**Request A:** Set down the entries below verbatim, from the line containing "Task: Click the 边框颜色 border color swatch" through the line containing "Screen dimensions: 960x421 pos(140,182)", both lines included.

**Page text:**
# Homework Help: Stopping a bullet

1. Feb 6, 2010

### mybrohshi5

1. The problem statement, all variables and given/known data

A .22 rifle bullet, traveling at 357 m/s, strikes a block of soft wood, which it penetrates to a depth of 0.131 m. The block of wood is clamped in place and doesn't move. The mass of the bullet is 1.65 g. Assume a constant retarding force.

What is the average speed of the bullet while it is being stopped by the wood?

2. Relevant equations

F=m(a)
V=d/t
d=x_o + V_o*(t) + 1/2at^2

3. The attempt at a solution

I thought the average speed while it is beings stopped would just be the 357 m/s but its not :(

any help on how to find this? i dont really like the wording of this question. it's kind of confusing to me.

Thanks

2. Feb 6, 2010

### kbaumen

Since the retarding force is constant, the deceleration is constant as well. What is the average speed for a constant acceleration (deceleration)? (357 m/s would definitely not be the average speed. That is the initial speed, while the final speed is 0 m/s)

**Supplied records:**
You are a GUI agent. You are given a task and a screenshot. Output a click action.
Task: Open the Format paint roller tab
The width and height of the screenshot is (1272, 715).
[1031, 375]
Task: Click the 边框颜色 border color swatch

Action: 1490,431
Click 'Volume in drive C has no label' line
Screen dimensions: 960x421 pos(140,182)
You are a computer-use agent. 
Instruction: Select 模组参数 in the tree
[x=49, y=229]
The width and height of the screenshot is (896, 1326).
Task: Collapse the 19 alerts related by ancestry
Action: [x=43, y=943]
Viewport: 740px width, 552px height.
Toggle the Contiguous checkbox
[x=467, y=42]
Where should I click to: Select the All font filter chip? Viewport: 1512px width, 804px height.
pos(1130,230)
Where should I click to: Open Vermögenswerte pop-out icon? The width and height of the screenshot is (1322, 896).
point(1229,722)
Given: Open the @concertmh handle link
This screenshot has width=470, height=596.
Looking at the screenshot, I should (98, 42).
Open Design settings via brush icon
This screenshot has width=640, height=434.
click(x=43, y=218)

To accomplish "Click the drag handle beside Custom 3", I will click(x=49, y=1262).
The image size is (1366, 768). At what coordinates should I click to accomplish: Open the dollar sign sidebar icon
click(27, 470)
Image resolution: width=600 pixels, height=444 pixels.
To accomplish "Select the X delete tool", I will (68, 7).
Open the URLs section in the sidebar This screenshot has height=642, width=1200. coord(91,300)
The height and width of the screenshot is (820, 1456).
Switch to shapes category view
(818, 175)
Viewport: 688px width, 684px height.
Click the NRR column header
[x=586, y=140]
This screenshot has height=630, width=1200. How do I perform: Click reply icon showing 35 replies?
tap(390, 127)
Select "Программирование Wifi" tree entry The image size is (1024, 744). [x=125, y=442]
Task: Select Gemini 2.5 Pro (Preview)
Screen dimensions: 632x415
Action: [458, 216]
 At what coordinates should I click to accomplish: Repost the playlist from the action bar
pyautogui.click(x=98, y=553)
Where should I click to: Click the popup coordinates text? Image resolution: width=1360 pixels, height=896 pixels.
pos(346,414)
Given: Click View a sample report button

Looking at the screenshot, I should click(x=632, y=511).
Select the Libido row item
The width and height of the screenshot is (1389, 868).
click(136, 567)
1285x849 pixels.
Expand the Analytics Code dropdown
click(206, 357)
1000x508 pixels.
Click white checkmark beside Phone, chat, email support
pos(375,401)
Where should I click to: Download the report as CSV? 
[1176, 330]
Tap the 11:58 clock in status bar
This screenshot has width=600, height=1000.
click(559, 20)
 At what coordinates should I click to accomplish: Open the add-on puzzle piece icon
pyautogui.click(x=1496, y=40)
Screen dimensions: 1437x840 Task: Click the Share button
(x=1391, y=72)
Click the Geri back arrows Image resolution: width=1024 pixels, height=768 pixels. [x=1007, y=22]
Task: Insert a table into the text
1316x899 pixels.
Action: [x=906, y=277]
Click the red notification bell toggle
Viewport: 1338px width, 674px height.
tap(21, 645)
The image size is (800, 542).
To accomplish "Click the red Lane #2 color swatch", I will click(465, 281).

**Request B:** Pick up the forum thread about stopping a bullet right after its last post.

**Exercise result A:**
Task: Click the 边框颜色 border color swatch

Action: 1490,431
Click 'Volume in drive C has no label' line
Screen dimensions: 960x421 pos(140,182)

**Exercise result B:**
Also, note that:

$$\vec{F}t=\Delta \vec{p}$$

where $$\vec{p}$$ is momentum.

3. Feb 6, 2010

### mybrohshi5

So i found the time using the equation:
$d = \frac{V_i + V_f}{2)} * t$
0.131 = 357/2 * t

t=0.00073389 seconds

then i found the speed using the equation:

speed = distance/t

speed = 0.131/0.00073389

speed = 178.5 m/s

Does this look correct?

Thank you

Last edited: Feb 6, 2010
4. Feb 6, 2010

### kbaumen

Yep. Looks fine.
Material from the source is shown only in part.